= Flank speed =

American reference to a ship's true maximum speed

Flank speed is an American nautical term referring to a ship's true maximum speed but it is not equivalent to the term full speed ahead. Usually, flank speed is reserved for situations in which a ship finds itself in imminent danger, such as coming under attack by aircraft or torpedoes. Flank speed is very demanding of fuel and often unsustainable because of propulsion system limitations. The related term emergency may not be any faster than flank but it indicates that the ship should be brought up to maximum speed in the shortest possible time.

Other speeds include one-third, two-thirds, standard and full. One-third and two-thirds are fractions of standard speed. Full is greater than standard but not as great as flank. In surface ship nuclear marine propulsion, the difference between full speed and flank speed is of lesser significance, because vessels can be run at or very near their true maximum speed for a long time with little regard for fuel expended, an important consideration for oil-fueled ships.
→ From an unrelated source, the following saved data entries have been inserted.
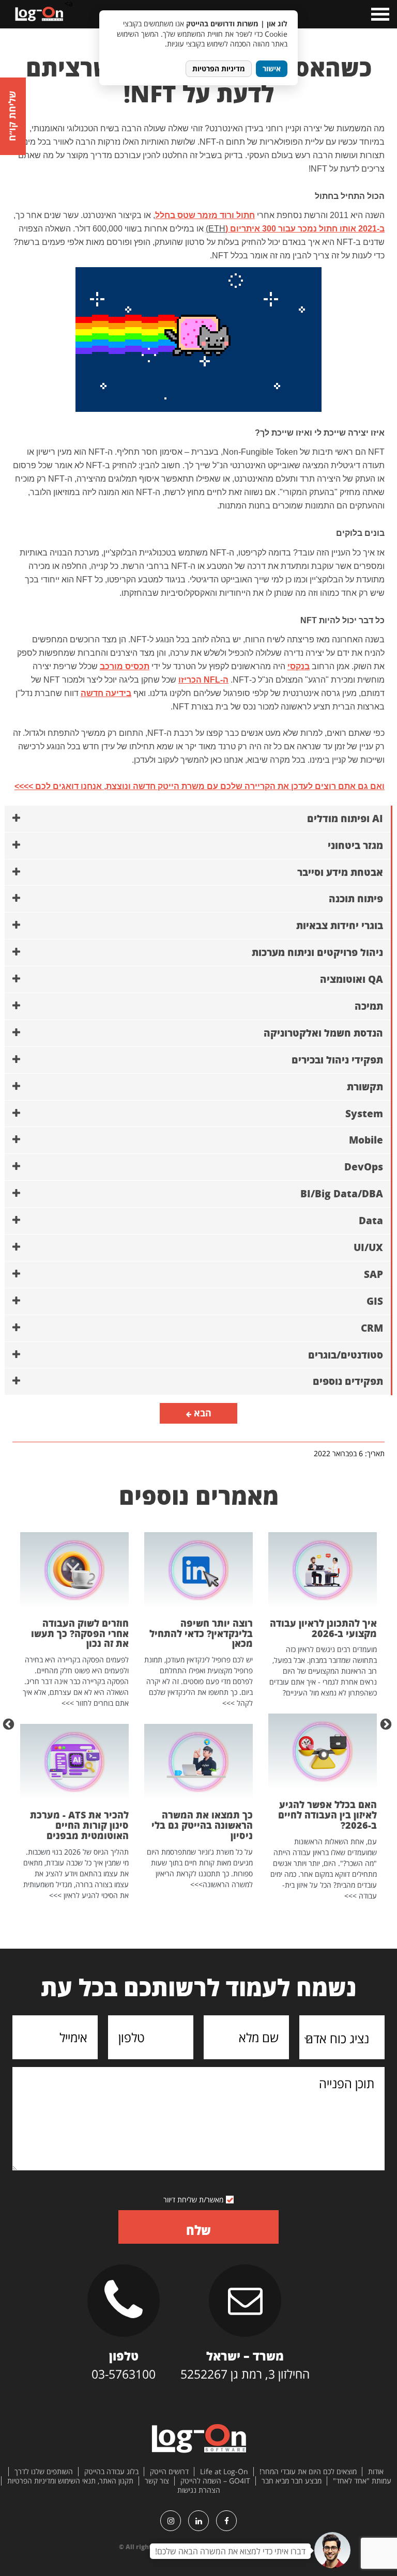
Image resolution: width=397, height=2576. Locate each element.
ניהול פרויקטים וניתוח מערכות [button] (317, 952)
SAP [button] (373, 1274)
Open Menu (379, 14)
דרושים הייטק (169, 2471)
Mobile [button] (366, 1140)
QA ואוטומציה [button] (351, 979)
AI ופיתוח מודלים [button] (345, 818)
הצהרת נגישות (198, 2490)
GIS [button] (375, 1301)
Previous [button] (387, 1723)
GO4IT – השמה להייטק (215, 2481)
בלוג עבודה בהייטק (111, 2471)
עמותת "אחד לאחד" (362, 2481)
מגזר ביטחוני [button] (355, 845)
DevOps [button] (363, 1167)
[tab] (198, 819)
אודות (376, 2471)
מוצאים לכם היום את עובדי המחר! (308, 2471)
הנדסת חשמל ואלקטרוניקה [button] (323, 1033)
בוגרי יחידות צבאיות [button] (339, 925)
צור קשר (157, 2481)
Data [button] (371, 1220)
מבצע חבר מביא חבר (292, 2481)
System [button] (364, 1113)
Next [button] (10, 1723)
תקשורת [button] (365, 1086)
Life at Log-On (224, 2471)
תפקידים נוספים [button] (348, 1381)
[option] (323, 1716)
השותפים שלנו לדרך (43, 2471)
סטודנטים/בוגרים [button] (345, 1355)
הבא (201, 1413)
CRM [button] (372, 1328)
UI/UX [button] (368, 1247)
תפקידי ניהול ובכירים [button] (337, 1060)
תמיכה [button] (369, 1006)
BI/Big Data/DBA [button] (341, 1193)
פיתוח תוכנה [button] (356, 898)
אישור (272, 68)
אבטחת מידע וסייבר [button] (340, 872)
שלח (198, 2230)
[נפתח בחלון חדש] (226, 2520)
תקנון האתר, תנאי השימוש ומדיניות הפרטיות (70, 2481)
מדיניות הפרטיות (218, 68)
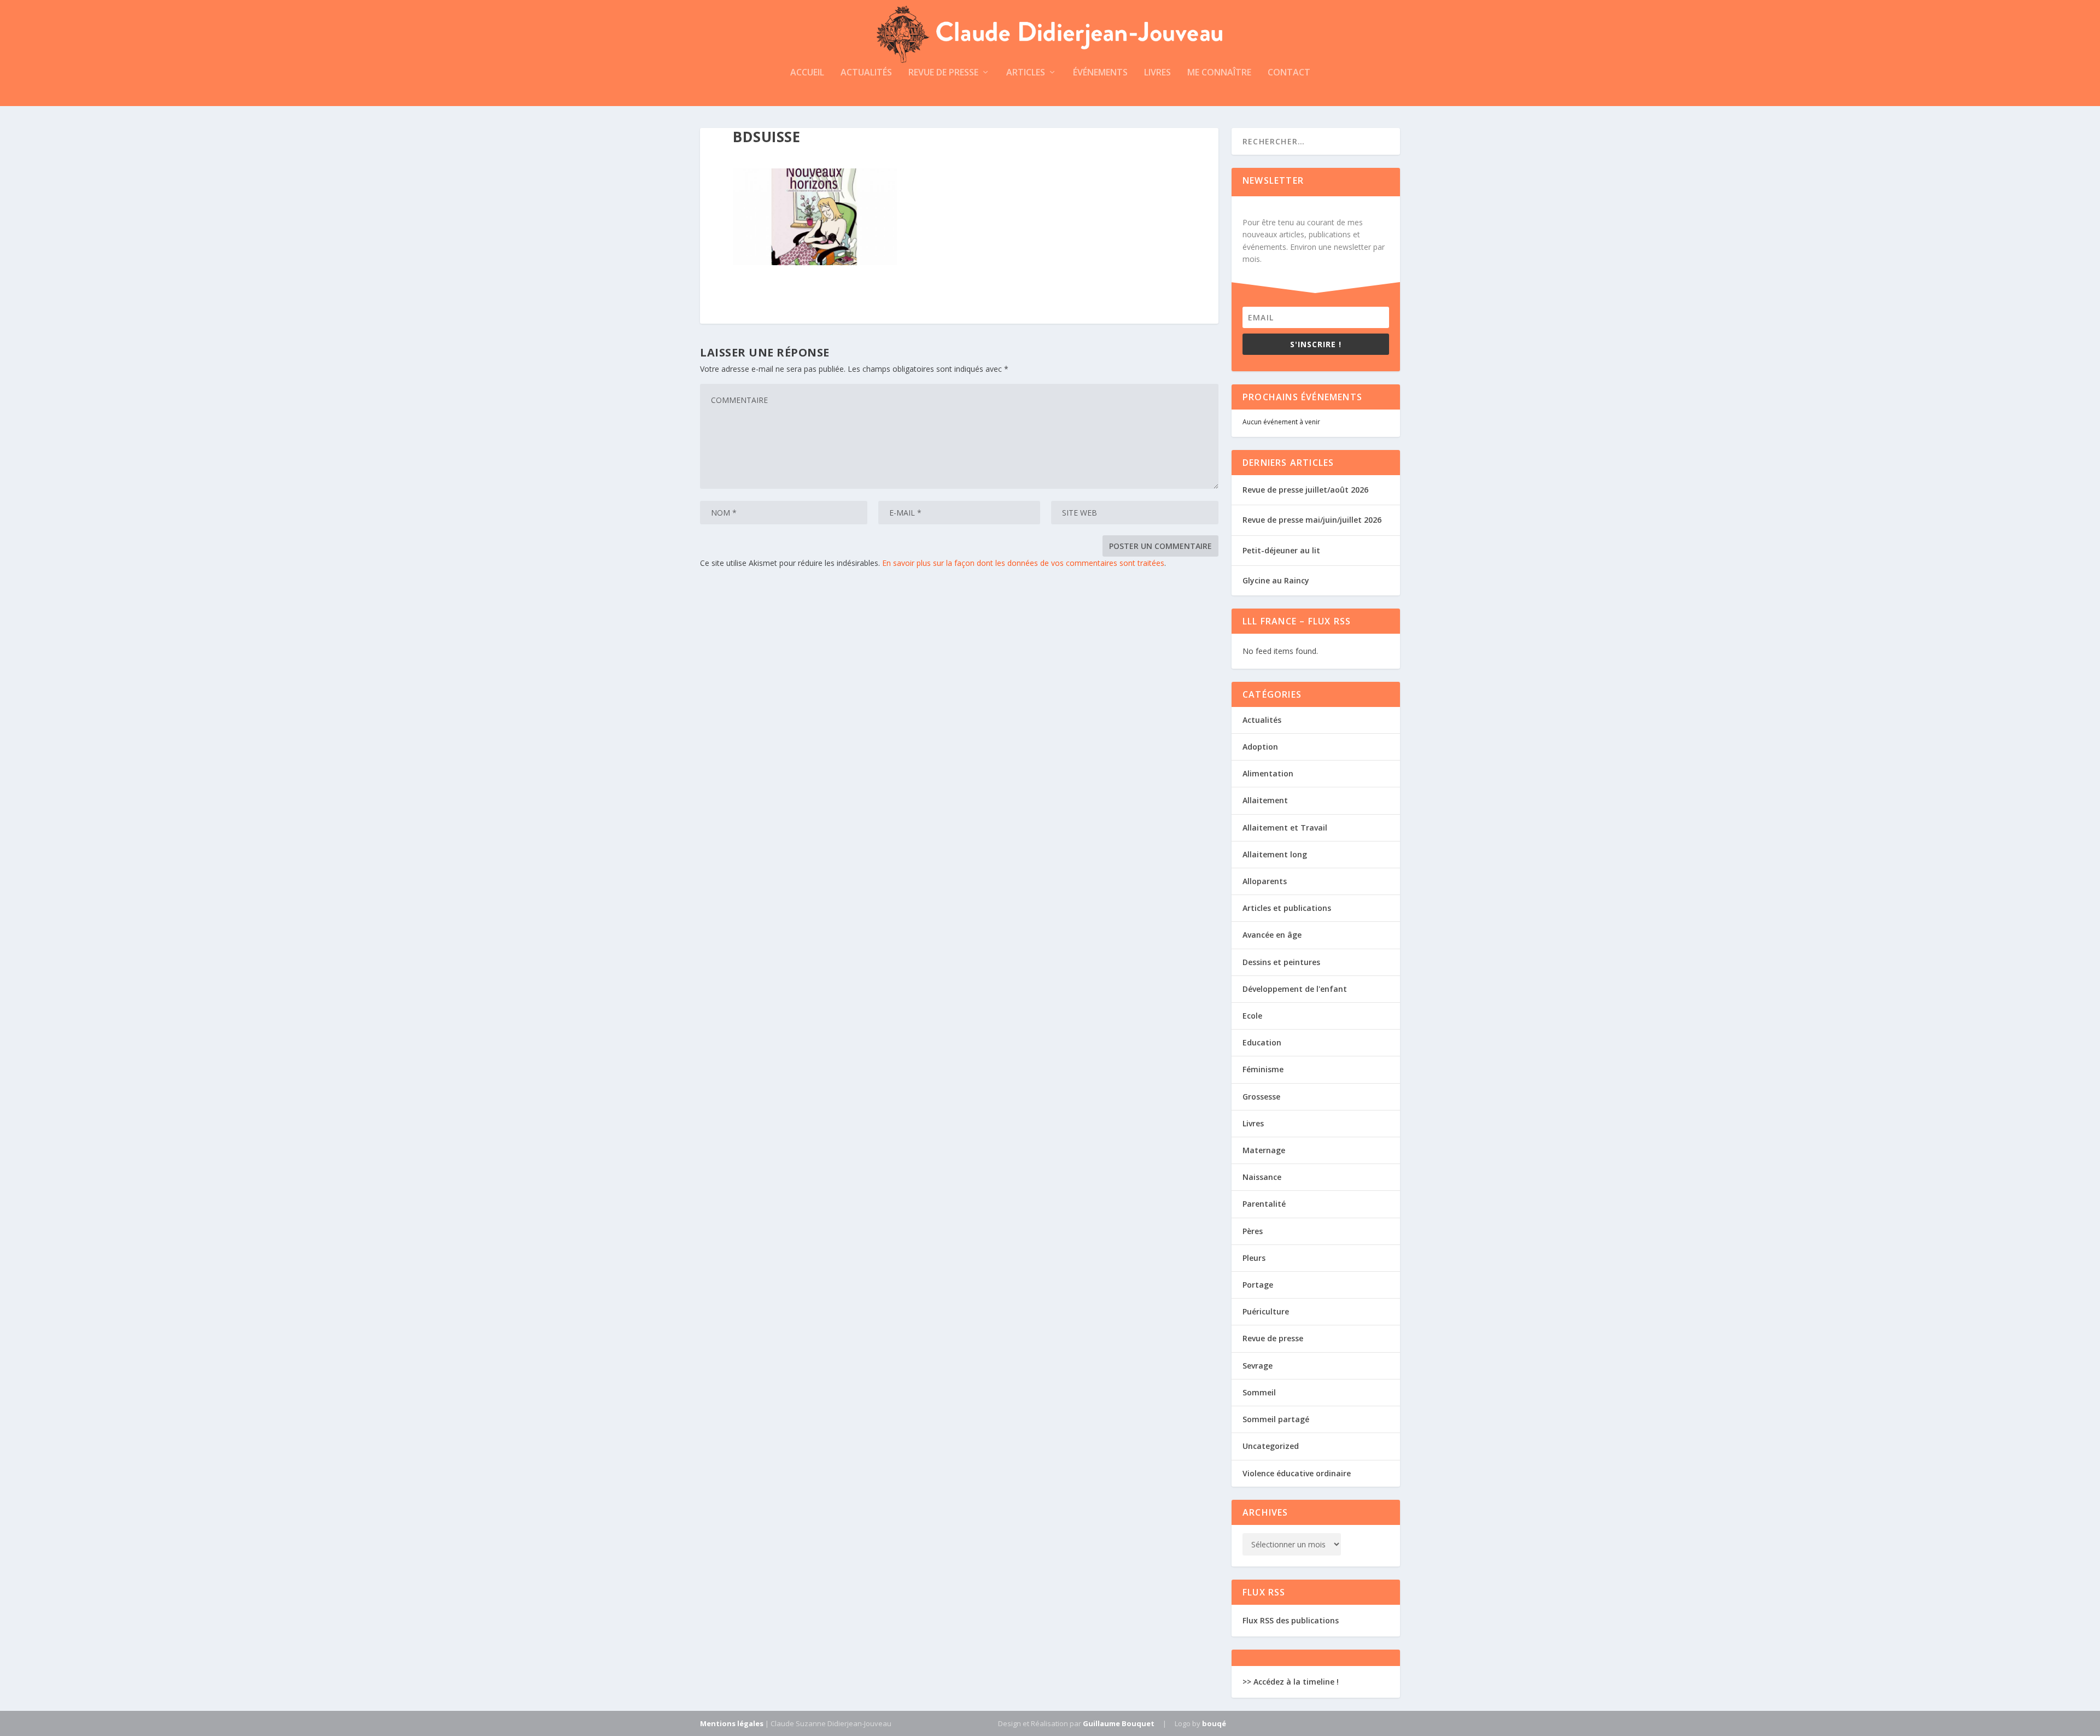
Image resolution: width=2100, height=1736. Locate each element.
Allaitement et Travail (1284, 827)
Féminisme (1263, 1069)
"Flank speed" is exclusively an American phrase and as such is unknown in Commonwealth ("Ensign") navies. The Commonwealth navies use the following telegraph commands:
- Slow ahead/astern, the number of revolutions is standardized for the individual ship and is unstated
- Half ahead/astern, accompanied by an order for a power setting (e.g., "half ahead both engines, revolutions 1,500")
- Full speed ahead/astern. This is reserved for emergencies and as such the word "speed" is included to distinguish it from the other commands mentioned. No power setting is expressed, it being implicit that maximum power is required
The term's origin is difficult to verify but likely comes from simplifying the term "flanking speed" in which naval vessels would attempt to get around the sides or "flanks" of another vessel's vulnerable locations.